▶ [PROBLEM]: Reproduce exactly the lines from the one containing "Task: Click the 0 purchased badge beside €10" through the end of the entries, including both. Drop the pictures.

▶ [AVAILABLE RECORDS]:

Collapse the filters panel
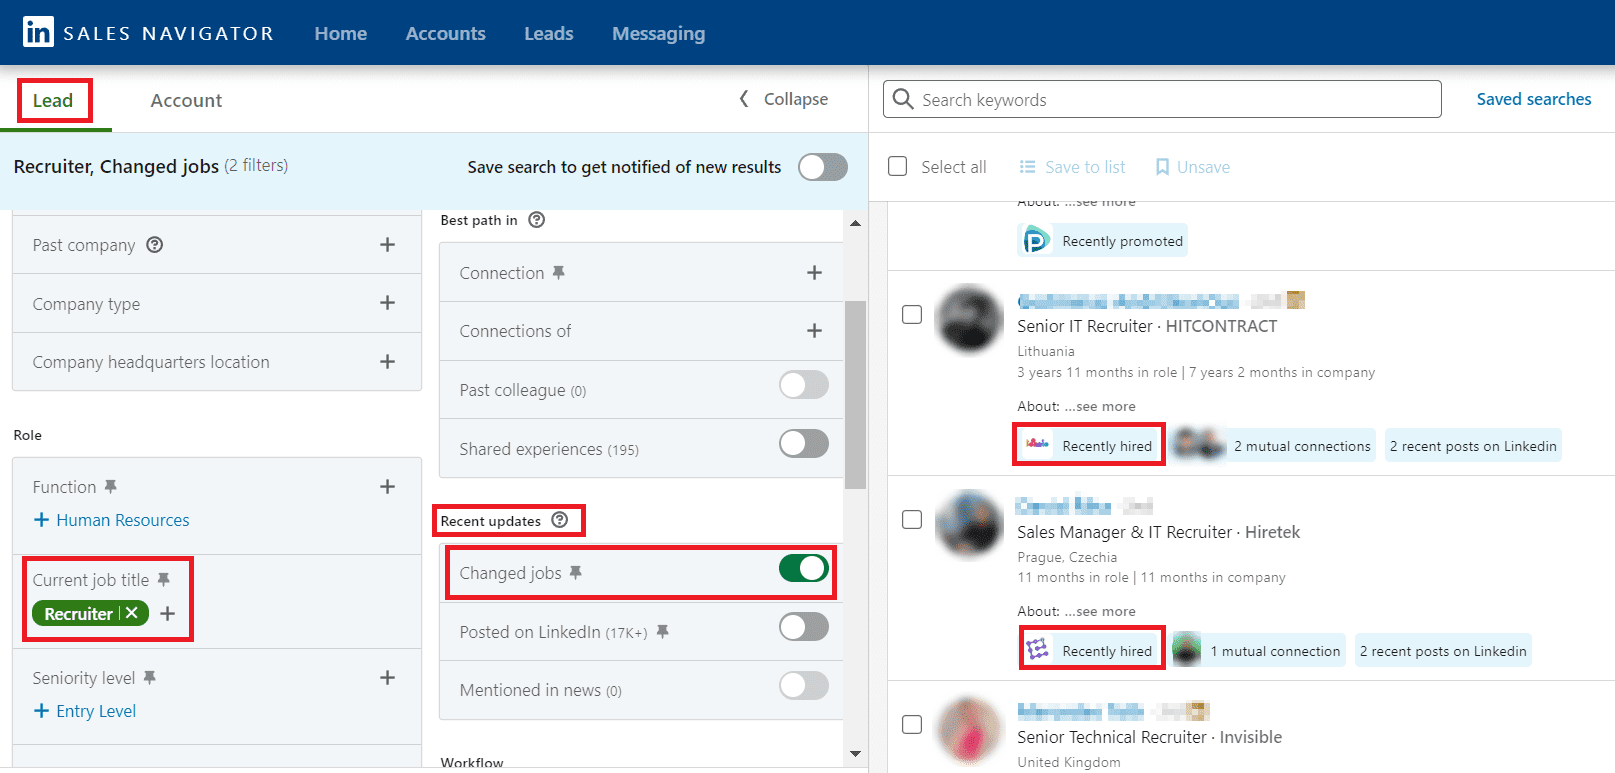The width and height of the screenshot is (1615, 773). coord(784,99)
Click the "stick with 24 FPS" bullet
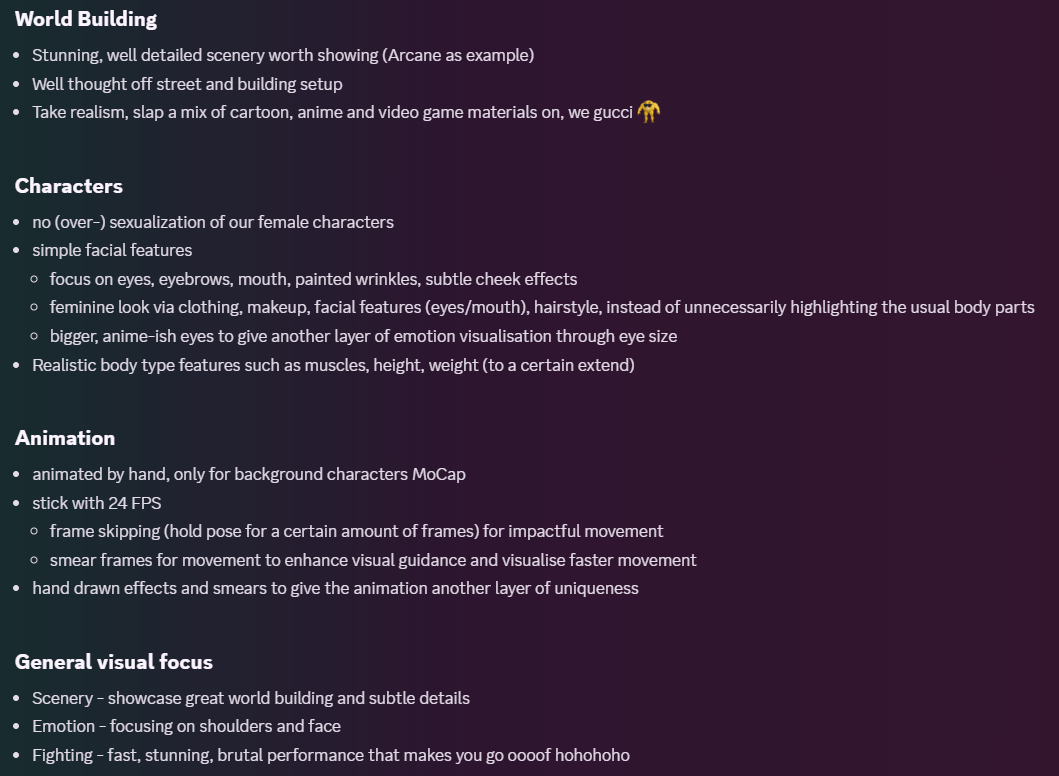Screen dimensions: 1059x776 (96, 502)
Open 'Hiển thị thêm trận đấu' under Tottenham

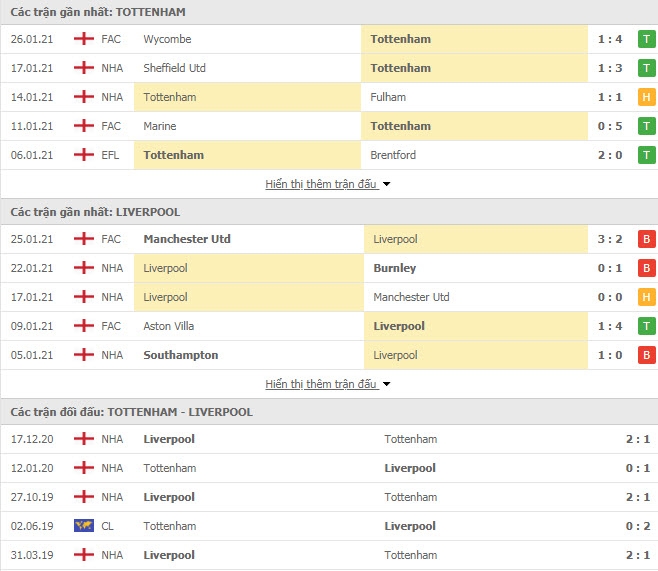tap(321, 184)
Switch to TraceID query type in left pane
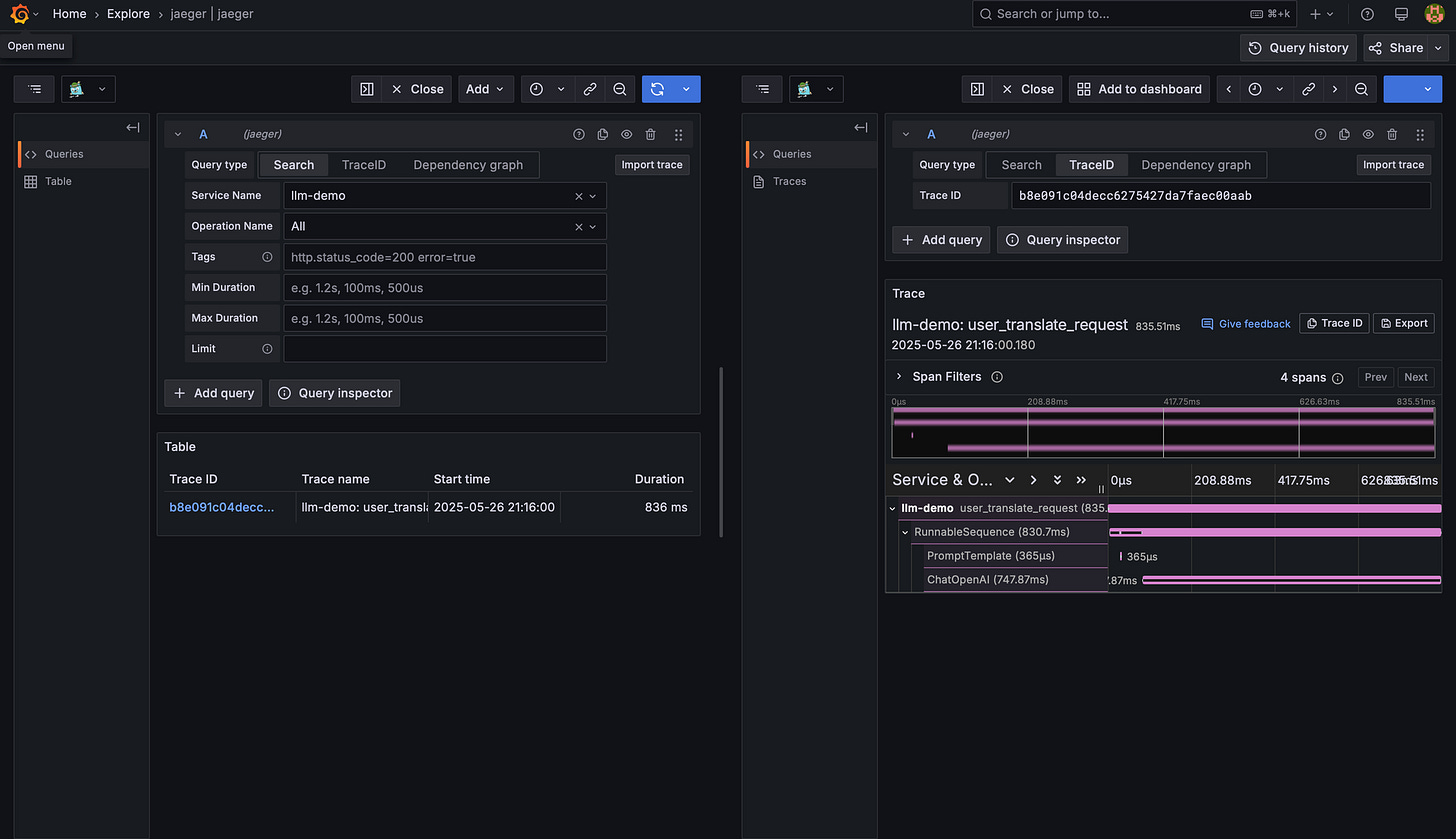Image resolution: width=1456 pixels, height=839 pixels. 363,165
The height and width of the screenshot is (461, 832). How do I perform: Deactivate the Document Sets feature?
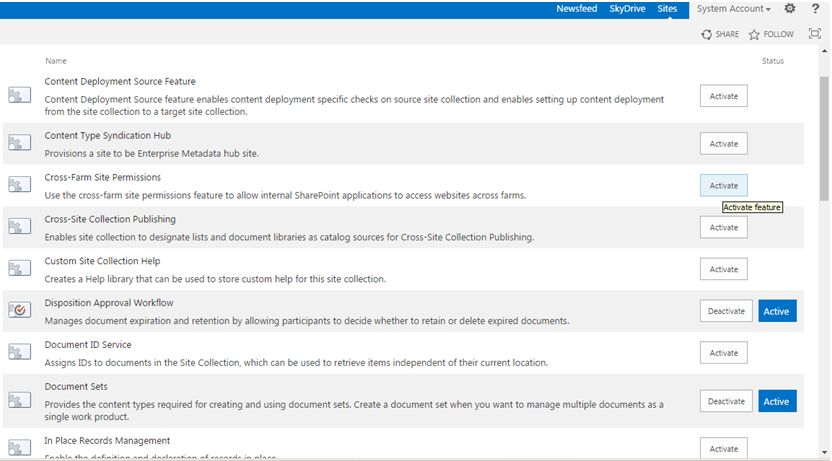click(x=726, y=401)
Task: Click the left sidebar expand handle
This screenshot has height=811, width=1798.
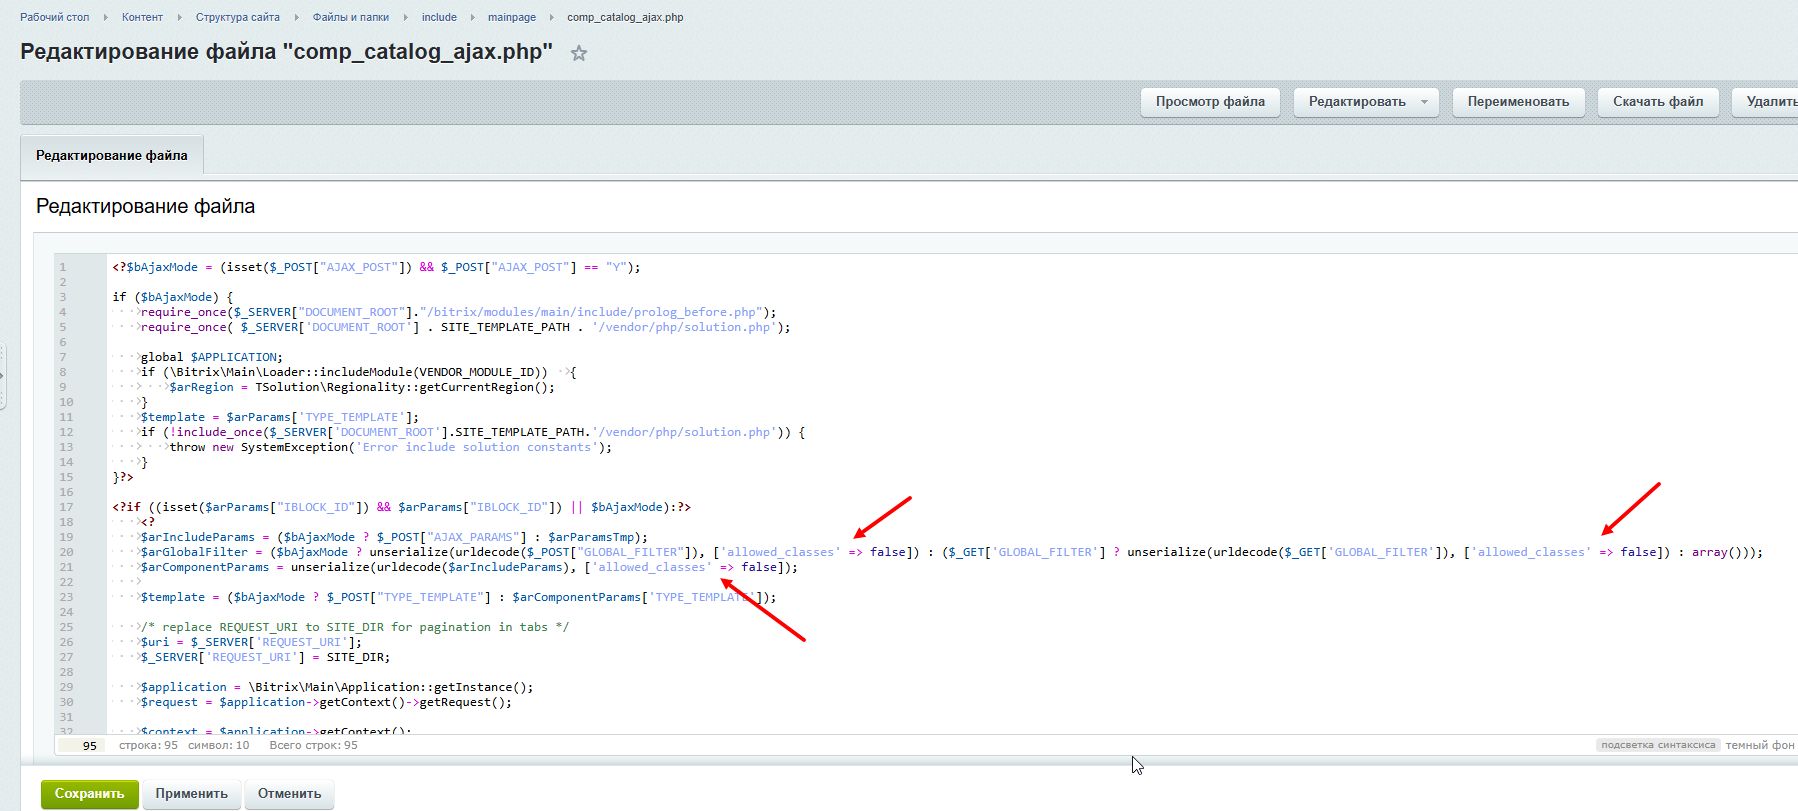Action: point(3,376)

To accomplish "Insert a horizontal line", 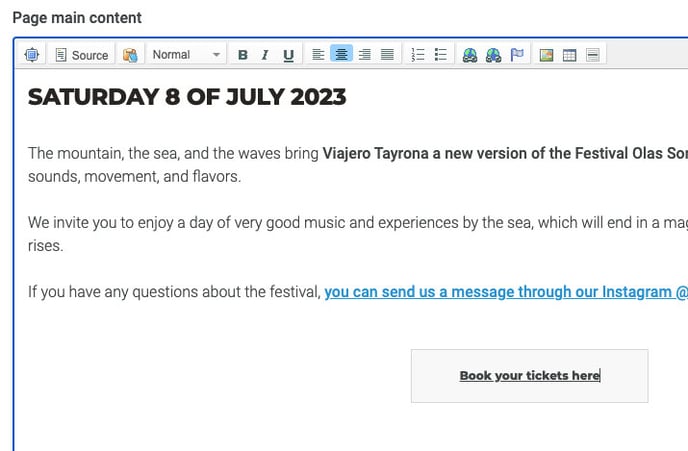I will click(x=593, y=55).
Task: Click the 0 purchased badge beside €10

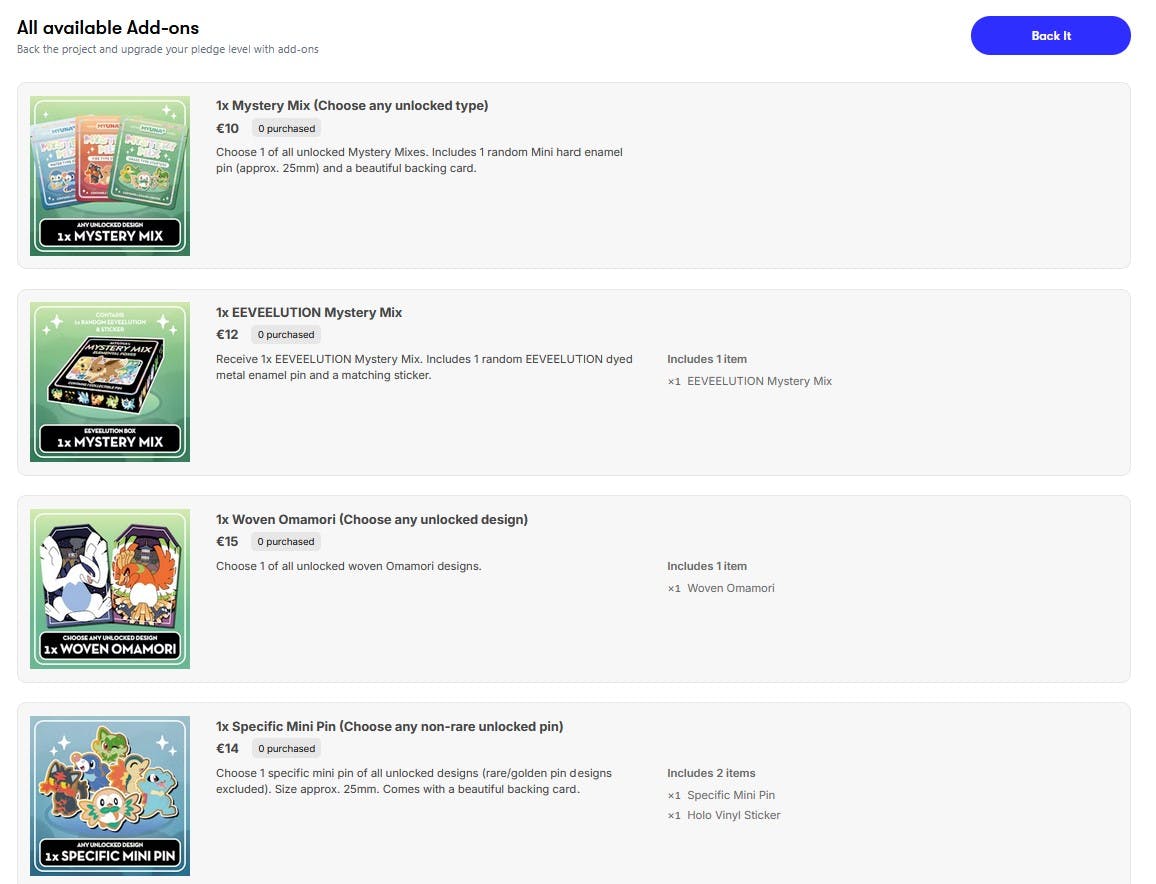Action: (x=286, y=129)
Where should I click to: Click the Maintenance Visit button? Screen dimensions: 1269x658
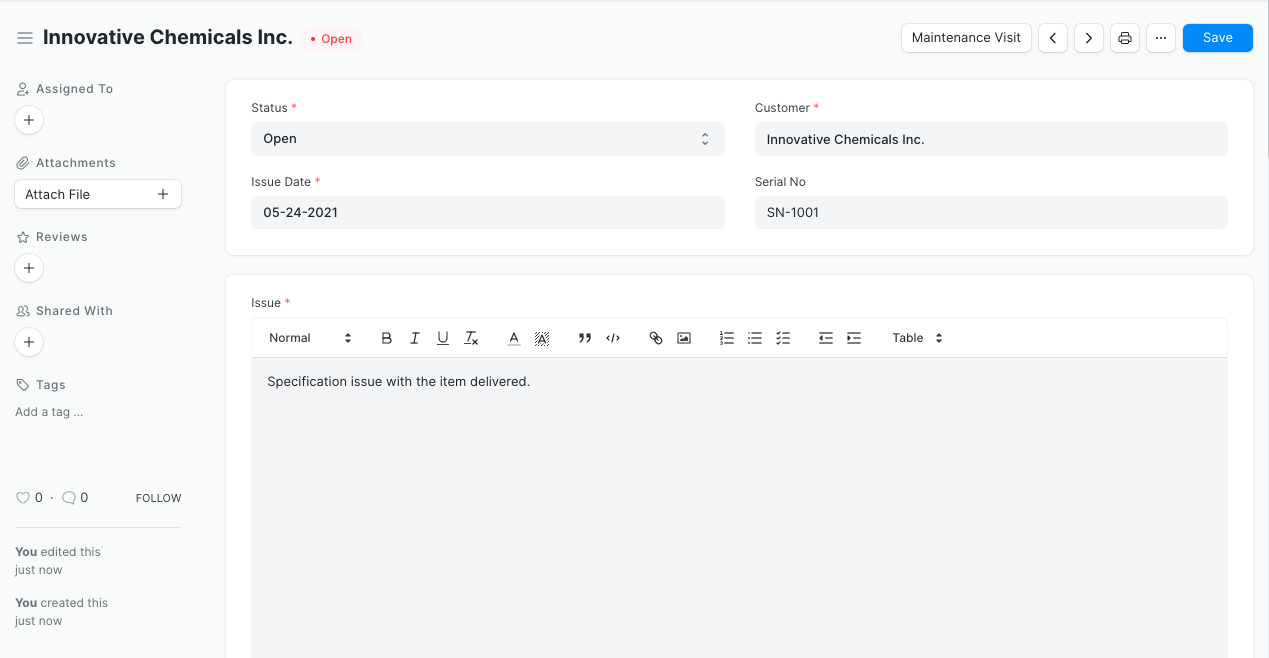point(966,38)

▶ [PROBLEM SOLUTION]:
Task: Click the 0 purchased badge beside €10

Action: (x=286, y=129)
Where should I click to: Click the Maintenance Visit button? Screen dimensions: 1269x658
point(966,38)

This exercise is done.